Отметив еще «ловко построенный сюжет» пьесы, «Литературная газета» устами своего автора предупреждала: «Опыт постановки этих пьес напоминает о том, что успех чрезвычайно опасен, что подобные пьесы воспитывают в зрителе привычку к дидактике, прописным истинам…»
Со времени этой последней рецензии прошел год. Публика по прежнему заполняла зрительный зал театра, у входа ловили «лишние билетики».
Что же происходит? — думал я. Неужели «жизненная достоверность темы» и «ловко построенный сюжет» — причина громкого и долгого успеха?
И за разгадкой этой тайны я отправился на спектакль.
…По фойе, которое в этом театре почти целиком просматривается с одного какого-нибудь удобного места, стайками, парами и в одиночку ходили девушки. Их было куда больше, чем юношей. Я не поверил первому впечатлению и обстоятельно исследовал лестницу, площадку и зрительный зал. Девушки составляли большинство. В не слишком нарядных платьицах, они, обнявшись, прохаживались по фойе и… смущались. Так смущаются они на незнакомой танцплощадке, не найдя себе кавалеров. Подходили к фотографиям актеров и подолгу рассматривали их. Обсуждали того или другого, выискивали в программе фамилии. От фотографий перекочевывали к продавщицам конфет и, считая мелочь, выбирали. За столиками в буфете было свободно.
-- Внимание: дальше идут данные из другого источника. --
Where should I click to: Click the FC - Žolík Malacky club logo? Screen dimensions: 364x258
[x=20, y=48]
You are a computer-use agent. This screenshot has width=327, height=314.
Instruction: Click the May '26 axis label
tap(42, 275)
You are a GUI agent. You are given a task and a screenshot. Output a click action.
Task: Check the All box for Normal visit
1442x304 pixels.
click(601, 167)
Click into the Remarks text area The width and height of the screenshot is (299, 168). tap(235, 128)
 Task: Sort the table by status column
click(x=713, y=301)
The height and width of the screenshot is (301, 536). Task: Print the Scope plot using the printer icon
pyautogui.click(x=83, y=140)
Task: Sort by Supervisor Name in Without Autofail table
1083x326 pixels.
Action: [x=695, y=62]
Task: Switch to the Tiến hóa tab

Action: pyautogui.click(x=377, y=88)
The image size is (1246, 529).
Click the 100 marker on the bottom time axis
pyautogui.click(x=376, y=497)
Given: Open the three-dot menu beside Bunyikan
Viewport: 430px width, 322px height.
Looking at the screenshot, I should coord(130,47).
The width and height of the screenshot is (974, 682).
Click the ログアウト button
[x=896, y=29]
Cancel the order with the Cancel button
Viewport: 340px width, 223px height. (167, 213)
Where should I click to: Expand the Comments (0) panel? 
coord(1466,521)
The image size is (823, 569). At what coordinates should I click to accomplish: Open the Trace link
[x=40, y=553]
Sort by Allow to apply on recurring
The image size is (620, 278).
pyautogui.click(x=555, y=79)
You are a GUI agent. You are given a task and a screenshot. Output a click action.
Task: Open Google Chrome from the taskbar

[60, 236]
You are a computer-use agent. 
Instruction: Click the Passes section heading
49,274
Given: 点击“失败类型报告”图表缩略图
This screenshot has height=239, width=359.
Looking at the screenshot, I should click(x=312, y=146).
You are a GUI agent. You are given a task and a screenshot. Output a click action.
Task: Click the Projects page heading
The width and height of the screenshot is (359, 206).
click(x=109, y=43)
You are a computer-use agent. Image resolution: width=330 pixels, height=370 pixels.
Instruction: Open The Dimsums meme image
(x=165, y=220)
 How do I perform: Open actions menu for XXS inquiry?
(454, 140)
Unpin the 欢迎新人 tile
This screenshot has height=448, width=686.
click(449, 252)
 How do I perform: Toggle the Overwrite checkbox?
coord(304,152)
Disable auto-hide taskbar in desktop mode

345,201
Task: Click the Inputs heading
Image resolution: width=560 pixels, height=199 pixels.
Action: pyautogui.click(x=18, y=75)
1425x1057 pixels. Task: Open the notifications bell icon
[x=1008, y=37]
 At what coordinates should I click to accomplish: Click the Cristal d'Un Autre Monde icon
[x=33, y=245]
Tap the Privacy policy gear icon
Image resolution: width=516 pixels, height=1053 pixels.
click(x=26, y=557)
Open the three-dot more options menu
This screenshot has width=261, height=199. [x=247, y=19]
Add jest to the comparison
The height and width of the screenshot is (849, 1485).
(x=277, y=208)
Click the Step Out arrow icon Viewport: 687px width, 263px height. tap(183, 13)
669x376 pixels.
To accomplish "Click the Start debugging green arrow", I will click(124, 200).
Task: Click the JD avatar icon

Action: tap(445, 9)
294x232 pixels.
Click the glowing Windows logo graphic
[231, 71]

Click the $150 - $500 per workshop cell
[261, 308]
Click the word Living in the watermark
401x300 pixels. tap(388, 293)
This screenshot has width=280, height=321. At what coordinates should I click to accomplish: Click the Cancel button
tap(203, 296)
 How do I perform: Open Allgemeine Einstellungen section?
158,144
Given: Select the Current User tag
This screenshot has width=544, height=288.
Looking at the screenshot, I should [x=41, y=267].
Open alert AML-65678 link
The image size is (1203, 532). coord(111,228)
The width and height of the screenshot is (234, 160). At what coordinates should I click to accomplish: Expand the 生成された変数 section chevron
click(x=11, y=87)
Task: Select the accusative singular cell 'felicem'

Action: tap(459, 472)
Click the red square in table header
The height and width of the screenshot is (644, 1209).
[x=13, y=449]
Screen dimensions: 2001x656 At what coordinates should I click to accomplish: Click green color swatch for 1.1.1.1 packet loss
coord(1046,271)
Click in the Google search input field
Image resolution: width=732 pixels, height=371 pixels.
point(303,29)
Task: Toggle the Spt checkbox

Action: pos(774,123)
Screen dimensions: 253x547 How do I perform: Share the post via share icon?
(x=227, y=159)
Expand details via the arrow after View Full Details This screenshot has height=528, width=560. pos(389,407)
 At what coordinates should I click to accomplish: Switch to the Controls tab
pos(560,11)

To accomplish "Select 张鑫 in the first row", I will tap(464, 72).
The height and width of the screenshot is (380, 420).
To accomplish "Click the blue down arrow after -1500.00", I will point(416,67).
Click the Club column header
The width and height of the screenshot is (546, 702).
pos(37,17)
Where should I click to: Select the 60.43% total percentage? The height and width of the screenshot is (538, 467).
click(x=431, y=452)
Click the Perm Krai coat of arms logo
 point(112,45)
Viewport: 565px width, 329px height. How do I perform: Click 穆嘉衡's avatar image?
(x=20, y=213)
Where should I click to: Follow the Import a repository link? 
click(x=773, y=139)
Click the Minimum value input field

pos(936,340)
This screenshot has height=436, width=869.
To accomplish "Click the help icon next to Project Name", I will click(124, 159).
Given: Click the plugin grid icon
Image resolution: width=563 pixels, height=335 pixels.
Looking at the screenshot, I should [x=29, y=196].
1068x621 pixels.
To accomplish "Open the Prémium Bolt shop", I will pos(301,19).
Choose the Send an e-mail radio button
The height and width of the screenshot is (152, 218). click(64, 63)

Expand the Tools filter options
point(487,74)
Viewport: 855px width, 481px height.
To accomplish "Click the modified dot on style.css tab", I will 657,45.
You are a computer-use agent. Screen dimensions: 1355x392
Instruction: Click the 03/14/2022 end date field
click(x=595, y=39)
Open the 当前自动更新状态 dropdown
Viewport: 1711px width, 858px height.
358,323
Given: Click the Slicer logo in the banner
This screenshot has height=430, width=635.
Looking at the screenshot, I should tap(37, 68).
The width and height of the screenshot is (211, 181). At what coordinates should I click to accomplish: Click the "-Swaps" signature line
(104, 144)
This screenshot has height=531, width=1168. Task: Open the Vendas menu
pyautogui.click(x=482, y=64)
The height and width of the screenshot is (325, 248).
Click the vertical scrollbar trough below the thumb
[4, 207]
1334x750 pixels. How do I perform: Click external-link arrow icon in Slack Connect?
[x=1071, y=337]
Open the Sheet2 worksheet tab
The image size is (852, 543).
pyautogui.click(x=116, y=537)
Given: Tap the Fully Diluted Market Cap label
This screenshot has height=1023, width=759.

Ходили здесь и юноши, и «солидные» молодые люди лет двадцати пяти, аккуратно державшие под руку своих спутниц. Взрослых зрителей было мало. Они группировались островками на банкетках возле стен и чувствовали себя слишком уютно, когда девичьи шеренги вплотную подходили к развешенным над ними фотографиям.
Потом в зрительном зале взрослые заняли свои места в первых пяти-шести рядах, и, когда я оглянулся на остальной зал, он уже улыбался мне одними только молодыми лицами.
От шестнадцати до двадцати двух — так определялся средний возраст зрителей. Он не изменился и через несколько дней, когда я снова пришел на этот спектакль.
— Разрешите поговорить с вами.
Она сидела одна, ссутулившись, и невесело смотрела перед собой. Одной рукой все время закрывала шею воротничком вязаной кофточки. Вопрос мой прозвучал неожиданно. Она поежилась и посмотрела на меня обведенными, серыми усталыми глазами.
— Да, на третьем курсе, вы угадали… Педагогический… Да, не москвичка. (Я опять угадал). Из Сибири, а родилась на Украине.
— Вы думаете о спектакле?
— Нет.
— А о чем же тогда?
— Думаю о том, что бывает похуже…
Мы разговаривали во втором антракте. Вся неприятность положения, в которое попал герой спектакля, уже была ясна зрителю. Он ухаживал за своей однокурсницей, хотел жениться на ней. А между тем в его городе у него была жена. Он скрывал это.
Леля П. рассказала мне историю «похуже».
Это случилось с ее подругой. Вместе учились в школе, вместе поехали в Москву, в которой до этого бывали лишь проездом, вместе набрали заветные двадцать восемь очков на вступительных экзаменах.